Exercise details →
Nothing but the lines below between the line holding "Instruction: Click the Increase" and the line holding "You are a computer-use agent. Image", inclusive, should appear in the answer, each set down exactly.

(Material provided begins)

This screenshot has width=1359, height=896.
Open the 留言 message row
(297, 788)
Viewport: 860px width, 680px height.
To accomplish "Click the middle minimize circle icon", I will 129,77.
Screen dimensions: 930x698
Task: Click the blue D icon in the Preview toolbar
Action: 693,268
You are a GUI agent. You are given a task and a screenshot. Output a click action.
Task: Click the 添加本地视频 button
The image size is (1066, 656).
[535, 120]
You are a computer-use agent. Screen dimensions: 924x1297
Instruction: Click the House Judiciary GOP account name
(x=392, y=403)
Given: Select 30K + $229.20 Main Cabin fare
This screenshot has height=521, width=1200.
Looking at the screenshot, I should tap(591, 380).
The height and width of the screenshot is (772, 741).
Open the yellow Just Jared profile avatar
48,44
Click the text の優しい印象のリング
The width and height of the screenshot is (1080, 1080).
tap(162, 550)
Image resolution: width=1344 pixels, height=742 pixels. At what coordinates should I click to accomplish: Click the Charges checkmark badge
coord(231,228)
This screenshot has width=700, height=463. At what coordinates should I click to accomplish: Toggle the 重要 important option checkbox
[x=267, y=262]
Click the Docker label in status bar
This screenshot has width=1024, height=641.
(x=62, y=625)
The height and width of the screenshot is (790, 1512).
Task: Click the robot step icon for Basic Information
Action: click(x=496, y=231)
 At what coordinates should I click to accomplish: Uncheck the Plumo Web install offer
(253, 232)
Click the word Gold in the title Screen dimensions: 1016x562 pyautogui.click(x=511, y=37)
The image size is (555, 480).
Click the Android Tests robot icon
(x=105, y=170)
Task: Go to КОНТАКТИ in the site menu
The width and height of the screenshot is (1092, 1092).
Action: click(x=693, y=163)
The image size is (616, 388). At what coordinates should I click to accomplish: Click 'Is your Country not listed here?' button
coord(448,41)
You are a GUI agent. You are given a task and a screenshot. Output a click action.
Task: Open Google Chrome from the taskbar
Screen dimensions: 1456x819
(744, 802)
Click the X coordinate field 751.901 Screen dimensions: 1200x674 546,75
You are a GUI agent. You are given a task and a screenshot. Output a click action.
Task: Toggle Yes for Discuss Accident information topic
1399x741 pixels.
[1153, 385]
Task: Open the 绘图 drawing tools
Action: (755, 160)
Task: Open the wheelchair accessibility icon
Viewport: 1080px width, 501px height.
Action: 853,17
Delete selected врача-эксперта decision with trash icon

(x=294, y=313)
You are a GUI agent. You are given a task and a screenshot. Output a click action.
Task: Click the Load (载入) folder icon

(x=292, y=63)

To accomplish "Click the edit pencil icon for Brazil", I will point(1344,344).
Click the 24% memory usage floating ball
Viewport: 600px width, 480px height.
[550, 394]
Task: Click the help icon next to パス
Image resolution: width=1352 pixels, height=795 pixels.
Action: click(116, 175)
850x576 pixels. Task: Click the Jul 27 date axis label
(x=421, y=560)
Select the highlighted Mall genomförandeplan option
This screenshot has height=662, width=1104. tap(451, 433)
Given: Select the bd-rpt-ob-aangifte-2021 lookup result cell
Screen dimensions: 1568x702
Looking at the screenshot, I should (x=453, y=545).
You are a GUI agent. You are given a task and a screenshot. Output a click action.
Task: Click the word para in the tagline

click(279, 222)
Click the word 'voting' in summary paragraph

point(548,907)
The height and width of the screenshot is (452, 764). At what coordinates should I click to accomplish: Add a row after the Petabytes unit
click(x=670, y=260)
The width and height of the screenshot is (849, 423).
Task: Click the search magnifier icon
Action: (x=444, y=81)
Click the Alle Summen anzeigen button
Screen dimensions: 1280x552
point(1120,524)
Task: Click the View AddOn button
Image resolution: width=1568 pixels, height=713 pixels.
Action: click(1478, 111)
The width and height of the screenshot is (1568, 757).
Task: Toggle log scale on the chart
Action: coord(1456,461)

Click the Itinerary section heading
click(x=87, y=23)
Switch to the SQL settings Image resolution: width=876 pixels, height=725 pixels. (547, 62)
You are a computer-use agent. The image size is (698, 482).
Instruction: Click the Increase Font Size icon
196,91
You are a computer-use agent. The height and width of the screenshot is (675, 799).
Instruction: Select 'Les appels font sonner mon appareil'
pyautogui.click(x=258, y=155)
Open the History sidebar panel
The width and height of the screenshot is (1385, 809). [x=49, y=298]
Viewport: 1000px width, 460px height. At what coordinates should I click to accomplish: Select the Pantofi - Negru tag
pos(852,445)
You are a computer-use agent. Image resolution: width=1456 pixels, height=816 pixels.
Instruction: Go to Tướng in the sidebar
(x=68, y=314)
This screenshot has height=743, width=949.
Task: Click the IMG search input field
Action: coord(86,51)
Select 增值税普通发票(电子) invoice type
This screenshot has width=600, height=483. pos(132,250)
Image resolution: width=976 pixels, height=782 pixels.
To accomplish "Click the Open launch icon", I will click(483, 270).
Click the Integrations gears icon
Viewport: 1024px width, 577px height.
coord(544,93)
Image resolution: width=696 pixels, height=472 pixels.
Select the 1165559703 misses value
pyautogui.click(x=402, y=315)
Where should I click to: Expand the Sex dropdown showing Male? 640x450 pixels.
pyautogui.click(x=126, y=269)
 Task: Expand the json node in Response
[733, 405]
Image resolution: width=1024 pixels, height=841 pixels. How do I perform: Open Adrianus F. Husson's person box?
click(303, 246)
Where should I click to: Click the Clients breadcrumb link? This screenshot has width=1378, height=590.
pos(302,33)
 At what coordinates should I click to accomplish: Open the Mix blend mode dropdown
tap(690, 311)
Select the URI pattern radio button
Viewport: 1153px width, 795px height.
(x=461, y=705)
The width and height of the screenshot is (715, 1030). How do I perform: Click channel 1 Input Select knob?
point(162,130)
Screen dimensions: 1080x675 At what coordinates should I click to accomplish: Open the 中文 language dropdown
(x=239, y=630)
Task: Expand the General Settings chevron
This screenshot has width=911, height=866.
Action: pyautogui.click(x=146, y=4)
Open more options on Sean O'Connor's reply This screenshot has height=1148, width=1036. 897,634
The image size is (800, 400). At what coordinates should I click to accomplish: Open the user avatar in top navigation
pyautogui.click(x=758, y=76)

(Material provided ends)

Task solution →
Instruction: Click the Increase Font Size icon
196,91
You are a computer-use agent. The height and width of the screenshot is (675, 799).
Instruction: Select 'Les appels font sonner mon appareil'
pyautogui.click(x=258, y=155)
Open the History sidebar panel
The width and height of the screenshot is (1385, 809). [x=49, y=298]
Viewport: 1000px width, 460px height. At what coordinates should I click to accomplish: Select the Pantofi - Negru tag
pos(852,445)
You are a computer-use agent. Image resolution: width=1456 pixels, height=816 pixels.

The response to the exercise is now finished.